I tried chicken noodle soup and crackers for lunch. It tasted good and felt good in my stomach. My surgery took an hour longer than usual because my prostate was twice the size the doctor estimated from a DRE and ultrasound. Yes, my prostate was four times normal size. (No wonder I had difficulty sleeping through the night, and had urgency issues!)
Because of the extra time I was under anesthesia dues to my massive prostate, they decided to keep me for another day. They were waiting for me to have a bowel movement to know that my bowels were waking up. The biggest side affect to general anesthesia and narcotics is that it knocks out your bowels. This is a complication for me, as I was diagnosed in the early 90’s with “spastic colon”, what is more commonly called “irritable bowel syndrome” (IBS). I have another complication in that I broke my back in a car accident in 1992. You don’t realize how many back muscles you use to have a bowel movement until you have a compression fracture in your back. I had been through that before and thought I was ready for it.

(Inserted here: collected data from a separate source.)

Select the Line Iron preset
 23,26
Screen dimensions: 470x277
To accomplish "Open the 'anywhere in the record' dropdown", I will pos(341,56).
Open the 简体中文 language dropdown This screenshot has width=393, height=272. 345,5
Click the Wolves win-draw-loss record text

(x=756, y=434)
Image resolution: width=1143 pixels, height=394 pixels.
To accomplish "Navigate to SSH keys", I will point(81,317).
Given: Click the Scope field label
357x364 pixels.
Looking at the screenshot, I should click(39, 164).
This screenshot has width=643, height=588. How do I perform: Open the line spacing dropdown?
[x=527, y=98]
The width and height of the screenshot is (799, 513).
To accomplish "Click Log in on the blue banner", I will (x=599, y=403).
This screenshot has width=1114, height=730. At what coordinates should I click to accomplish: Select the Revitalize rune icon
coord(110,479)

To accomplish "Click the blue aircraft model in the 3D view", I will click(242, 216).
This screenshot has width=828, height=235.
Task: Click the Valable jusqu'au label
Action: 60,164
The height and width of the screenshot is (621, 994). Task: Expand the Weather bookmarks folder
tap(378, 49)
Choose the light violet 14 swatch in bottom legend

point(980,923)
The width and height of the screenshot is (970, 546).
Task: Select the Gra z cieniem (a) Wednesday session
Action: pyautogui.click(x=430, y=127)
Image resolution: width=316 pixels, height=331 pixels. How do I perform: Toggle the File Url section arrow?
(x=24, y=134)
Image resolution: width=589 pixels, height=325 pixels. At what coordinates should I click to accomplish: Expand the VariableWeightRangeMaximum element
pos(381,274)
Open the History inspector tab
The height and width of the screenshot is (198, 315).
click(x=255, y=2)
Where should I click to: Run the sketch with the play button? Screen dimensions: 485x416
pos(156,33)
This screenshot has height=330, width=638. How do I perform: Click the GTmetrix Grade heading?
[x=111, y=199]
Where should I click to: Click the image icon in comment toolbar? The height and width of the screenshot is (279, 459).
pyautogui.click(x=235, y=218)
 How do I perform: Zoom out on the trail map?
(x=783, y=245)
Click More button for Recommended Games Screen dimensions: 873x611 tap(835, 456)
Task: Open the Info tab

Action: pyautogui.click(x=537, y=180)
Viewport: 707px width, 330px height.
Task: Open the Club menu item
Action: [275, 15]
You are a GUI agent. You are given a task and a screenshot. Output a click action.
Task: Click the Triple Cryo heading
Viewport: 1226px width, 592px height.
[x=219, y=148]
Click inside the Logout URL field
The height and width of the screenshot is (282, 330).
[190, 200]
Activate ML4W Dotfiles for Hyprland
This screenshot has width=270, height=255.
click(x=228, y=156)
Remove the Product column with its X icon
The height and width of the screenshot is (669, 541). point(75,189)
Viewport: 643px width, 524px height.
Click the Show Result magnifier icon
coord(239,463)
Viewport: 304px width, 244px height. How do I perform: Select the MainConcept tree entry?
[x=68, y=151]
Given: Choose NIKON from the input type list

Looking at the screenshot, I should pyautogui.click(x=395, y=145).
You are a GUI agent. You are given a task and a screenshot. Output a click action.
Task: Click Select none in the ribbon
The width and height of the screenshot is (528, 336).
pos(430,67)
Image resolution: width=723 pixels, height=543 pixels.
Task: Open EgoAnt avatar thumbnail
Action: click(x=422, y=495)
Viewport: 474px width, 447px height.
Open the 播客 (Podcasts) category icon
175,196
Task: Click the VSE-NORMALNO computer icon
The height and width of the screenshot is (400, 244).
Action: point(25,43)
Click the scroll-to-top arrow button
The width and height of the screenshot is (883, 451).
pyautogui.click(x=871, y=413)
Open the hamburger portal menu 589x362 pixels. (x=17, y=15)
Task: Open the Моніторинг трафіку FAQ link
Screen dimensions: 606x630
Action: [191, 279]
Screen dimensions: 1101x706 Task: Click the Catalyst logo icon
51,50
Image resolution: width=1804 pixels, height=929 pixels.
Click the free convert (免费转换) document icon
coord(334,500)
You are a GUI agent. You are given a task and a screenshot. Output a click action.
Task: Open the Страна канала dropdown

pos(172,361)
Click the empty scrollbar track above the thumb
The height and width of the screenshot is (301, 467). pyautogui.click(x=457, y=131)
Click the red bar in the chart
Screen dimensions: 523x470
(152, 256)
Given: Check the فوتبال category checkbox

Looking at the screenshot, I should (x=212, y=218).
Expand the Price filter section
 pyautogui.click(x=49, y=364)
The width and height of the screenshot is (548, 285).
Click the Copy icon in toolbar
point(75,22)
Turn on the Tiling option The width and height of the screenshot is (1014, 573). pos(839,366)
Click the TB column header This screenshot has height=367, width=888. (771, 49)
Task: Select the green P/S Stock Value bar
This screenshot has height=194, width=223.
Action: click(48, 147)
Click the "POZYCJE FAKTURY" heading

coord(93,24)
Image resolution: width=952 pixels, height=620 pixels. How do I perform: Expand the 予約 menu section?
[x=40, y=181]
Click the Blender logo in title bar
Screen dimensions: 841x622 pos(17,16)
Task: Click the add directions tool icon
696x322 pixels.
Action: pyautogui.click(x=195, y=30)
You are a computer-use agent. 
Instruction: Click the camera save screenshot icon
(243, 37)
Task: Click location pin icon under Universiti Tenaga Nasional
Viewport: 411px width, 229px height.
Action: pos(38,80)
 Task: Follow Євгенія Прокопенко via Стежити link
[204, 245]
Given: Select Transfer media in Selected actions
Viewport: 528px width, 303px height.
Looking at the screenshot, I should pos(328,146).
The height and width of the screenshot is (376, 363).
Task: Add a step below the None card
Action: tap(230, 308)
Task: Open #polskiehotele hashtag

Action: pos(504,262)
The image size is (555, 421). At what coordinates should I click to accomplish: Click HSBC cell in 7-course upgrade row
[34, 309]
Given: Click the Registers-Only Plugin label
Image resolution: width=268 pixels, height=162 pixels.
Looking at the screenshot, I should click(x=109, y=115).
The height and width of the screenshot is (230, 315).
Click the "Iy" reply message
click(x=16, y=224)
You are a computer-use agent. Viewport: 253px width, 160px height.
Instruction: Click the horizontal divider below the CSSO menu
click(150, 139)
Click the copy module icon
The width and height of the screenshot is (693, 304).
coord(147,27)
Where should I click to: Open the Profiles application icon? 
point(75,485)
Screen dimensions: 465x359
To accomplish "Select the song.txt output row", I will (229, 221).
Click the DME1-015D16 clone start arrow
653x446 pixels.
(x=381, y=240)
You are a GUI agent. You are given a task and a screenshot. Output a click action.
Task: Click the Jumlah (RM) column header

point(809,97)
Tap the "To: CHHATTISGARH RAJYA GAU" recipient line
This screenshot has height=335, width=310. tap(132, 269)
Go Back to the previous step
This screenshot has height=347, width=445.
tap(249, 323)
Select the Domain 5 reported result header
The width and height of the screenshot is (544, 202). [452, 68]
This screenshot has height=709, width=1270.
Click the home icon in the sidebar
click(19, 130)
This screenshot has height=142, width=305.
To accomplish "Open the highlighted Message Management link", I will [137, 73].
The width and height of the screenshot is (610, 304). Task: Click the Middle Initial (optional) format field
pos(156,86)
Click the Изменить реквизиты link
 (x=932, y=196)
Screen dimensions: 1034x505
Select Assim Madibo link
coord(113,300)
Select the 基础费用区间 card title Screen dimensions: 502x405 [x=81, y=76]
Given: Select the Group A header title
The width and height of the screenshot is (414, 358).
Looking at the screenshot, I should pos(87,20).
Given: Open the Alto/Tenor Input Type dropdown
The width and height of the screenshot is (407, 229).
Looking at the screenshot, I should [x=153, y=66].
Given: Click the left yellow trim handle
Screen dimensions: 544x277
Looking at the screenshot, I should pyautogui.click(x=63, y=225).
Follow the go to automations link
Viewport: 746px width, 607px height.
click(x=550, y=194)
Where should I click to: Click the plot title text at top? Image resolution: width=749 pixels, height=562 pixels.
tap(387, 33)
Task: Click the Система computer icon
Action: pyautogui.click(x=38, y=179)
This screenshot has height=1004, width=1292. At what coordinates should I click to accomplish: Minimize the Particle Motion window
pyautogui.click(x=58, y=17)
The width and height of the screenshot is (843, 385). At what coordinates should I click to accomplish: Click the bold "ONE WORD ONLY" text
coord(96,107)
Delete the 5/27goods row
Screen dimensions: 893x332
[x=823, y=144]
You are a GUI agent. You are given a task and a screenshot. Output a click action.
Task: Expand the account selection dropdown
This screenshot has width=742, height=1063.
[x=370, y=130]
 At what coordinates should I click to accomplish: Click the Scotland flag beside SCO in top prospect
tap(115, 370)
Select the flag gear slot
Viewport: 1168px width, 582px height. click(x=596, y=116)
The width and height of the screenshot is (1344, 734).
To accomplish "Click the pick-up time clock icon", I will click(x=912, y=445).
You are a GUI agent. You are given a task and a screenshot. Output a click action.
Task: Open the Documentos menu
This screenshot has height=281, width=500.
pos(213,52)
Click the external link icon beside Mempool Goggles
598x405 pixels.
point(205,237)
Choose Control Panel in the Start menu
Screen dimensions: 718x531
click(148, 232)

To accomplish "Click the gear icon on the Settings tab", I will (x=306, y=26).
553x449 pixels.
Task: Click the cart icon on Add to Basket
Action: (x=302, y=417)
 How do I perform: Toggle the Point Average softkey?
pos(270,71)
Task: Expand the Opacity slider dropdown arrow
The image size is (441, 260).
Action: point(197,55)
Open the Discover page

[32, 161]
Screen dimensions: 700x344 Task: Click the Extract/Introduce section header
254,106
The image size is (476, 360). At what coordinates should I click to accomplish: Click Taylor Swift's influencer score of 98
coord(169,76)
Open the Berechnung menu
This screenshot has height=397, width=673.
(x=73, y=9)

Also, in addition to the catheter to the bladder, there is a drain tube to drain off blood and other fluids that accumulate. They give you cumiden, a blood thinner to prevent blood clots from laying in bed, so that made internal cuts take longer to quit bleeding. I also experienced the hole for the drain leaking a couple of times, and they had to keep changing the dressing. So that drain had to stay in another day and that was why they kept me the first extra day.
Overconfident in the minors burps and farts, I elected scrambled eggs and dry toast for breakfast the second day. Even with getting up and walking, my bowels were not completely awake. I ended up vomiting, and that caused me to be kept another day.
My strength went way down after that and my walking was a shuffle, and I couldn’t go as far. The final day I was at a normal pace, didn’t feel weak, and circled the entire ward on two different occasions.
I have 4 or five holes in my abdomen and a rectangle of hair shaved off my abdomen. They inflate your abdomen with air to get a better view. As the air begins to leave your abdomen, it affects your shoulders. For me it was only my right shoulder. It felt like i’d been stabbed in the front of the joint of my right shoulder after the first day. The day after that, the pain was pressure on the back of my right shoulder.
The last night in the hospital I finally slept well. I had a two hour sleep then I think I slept for like 6 hours. I think they woke me up for meds and vitals, but I was in the mood to sleep so it didn’t keep me from getting rest.
I finally got home a little after noon on Monday after arriving at the hospital at 10 am on Friday.